#### WORK ORDER:
Reproduce verbatim all of the data given below, but do not carry over the images.

Saved entries:
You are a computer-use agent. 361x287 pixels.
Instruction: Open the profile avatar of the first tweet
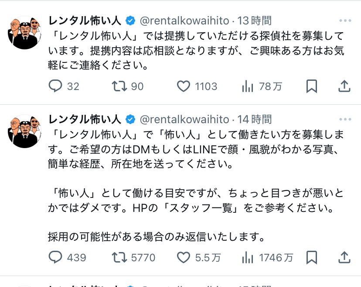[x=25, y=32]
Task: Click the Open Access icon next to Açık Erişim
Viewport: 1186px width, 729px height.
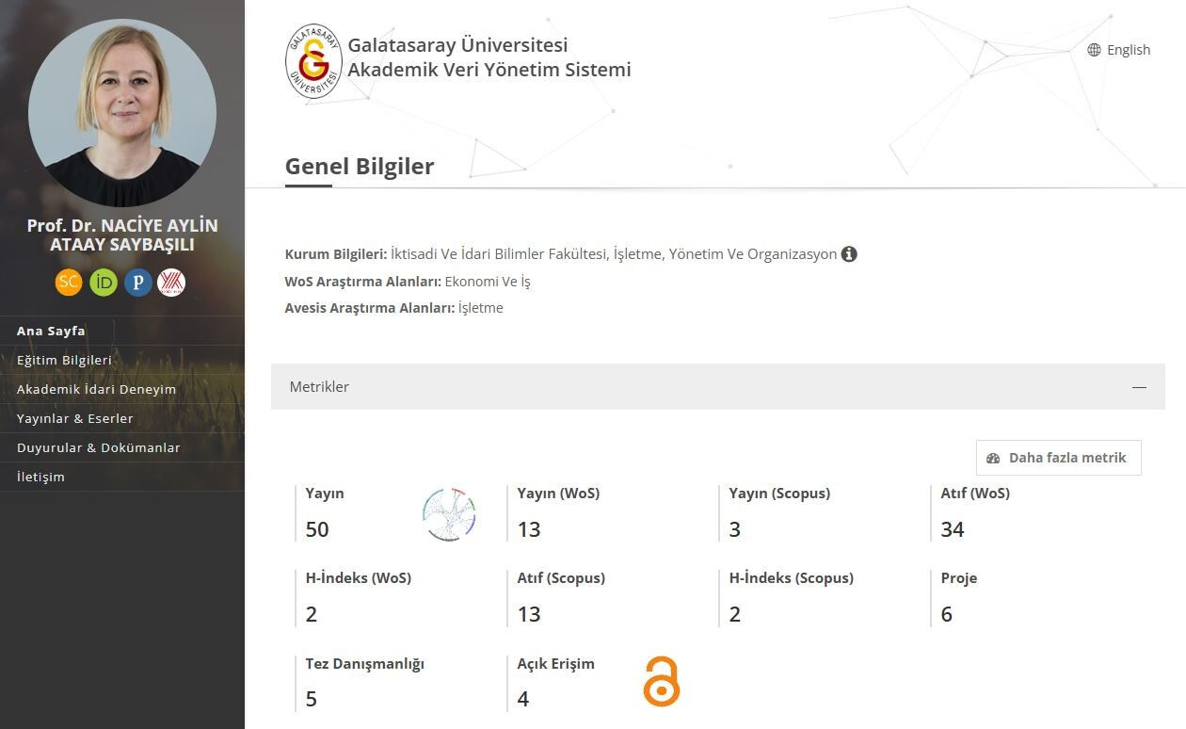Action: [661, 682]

#### RESPONSE AREA:
You are a computer-use agent. 361x287 pixels.
Instruction: Open the profile avatar of the first tweet
[x=25, y=32]
Task: Click the Open Access icon next to Açık Erişim
Viewport: 1186px width, 729px height.
Action: [661, 682]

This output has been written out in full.